Requirement ▸
Only the lines from the one with "Press Releases (101, 2360)" through the end of the material, both ends included, should be retyped exactly.
════
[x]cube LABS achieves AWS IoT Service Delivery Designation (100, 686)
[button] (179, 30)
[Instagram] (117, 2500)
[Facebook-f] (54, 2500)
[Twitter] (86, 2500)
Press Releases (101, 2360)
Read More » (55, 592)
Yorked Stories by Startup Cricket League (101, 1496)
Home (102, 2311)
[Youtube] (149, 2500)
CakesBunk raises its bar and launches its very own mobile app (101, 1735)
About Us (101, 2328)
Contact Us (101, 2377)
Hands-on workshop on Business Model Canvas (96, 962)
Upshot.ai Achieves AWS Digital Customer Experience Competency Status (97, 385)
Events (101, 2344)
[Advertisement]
════
Solved exercise ▸
Press Releases (101, 2360)
Read More » (55, 592)
Yorked Stories by Startup Cricket League (101, 1496)
Home (102, 2311)
[Youtube] (149, 2500)
CakesBunk raises its bar and launches its very own mobile app (101, 1735)
About Us (101, 2328)
Contact Us (101, 2377)
Hands-on workshop on Business Model Canvas (96, 962)
Upshot.ai Achieves AWS Digital Customer Experience Competency Status (97, 385)
Events (101, 2344)
[Advertisement]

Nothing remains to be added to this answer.